Record excerpts
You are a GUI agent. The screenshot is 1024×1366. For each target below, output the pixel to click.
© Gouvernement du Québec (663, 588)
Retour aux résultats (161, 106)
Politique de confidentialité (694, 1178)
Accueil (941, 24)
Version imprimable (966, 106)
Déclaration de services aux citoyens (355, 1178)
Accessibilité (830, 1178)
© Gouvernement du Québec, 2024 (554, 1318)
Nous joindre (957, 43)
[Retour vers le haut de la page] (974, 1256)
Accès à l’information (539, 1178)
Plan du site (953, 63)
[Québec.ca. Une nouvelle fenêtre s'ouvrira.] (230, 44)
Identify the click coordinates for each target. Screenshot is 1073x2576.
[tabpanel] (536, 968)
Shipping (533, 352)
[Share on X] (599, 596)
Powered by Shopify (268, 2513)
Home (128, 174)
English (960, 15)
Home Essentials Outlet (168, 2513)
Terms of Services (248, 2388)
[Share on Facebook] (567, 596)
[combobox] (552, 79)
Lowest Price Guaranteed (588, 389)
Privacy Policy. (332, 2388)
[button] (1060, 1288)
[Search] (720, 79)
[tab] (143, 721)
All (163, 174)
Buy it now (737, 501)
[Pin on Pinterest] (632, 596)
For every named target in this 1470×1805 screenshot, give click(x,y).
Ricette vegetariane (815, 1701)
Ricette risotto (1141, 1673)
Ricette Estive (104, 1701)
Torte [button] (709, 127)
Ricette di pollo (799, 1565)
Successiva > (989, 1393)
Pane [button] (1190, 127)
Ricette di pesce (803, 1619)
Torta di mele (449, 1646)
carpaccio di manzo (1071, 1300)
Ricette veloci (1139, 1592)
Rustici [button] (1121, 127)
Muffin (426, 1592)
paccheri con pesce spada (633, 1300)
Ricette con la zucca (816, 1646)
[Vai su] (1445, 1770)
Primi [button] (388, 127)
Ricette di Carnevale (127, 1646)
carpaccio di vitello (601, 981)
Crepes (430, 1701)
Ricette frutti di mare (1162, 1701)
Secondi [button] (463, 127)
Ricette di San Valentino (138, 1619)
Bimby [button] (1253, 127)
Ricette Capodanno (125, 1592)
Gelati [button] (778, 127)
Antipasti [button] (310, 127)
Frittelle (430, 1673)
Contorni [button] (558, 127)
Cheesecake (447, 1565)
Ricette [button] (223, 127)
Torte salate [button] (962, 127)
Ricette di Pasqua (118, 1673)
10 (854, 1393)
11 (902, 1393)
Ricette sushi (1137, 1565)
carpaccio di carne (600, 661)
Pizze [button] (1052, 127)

Task description
Give again exactly, and only, the lines above starting at the one with "Muffin (426, 1592)" and ending at the one with "Ricette frutti di mare (1162, 1701)".

Task response
Muffin (426, 1592)
paccheri con pesce spada (633, 1300)
Ricette con la zucca (816, 1646)
[Vai su] (1445, 1770)
Primi [button] (388, 127)
Ricette di Carnevale (127, 1646)
carpaccio di vitello (601, 981)
Crepes (430, 1701)
Ricette frutti di mare (1162, 1701)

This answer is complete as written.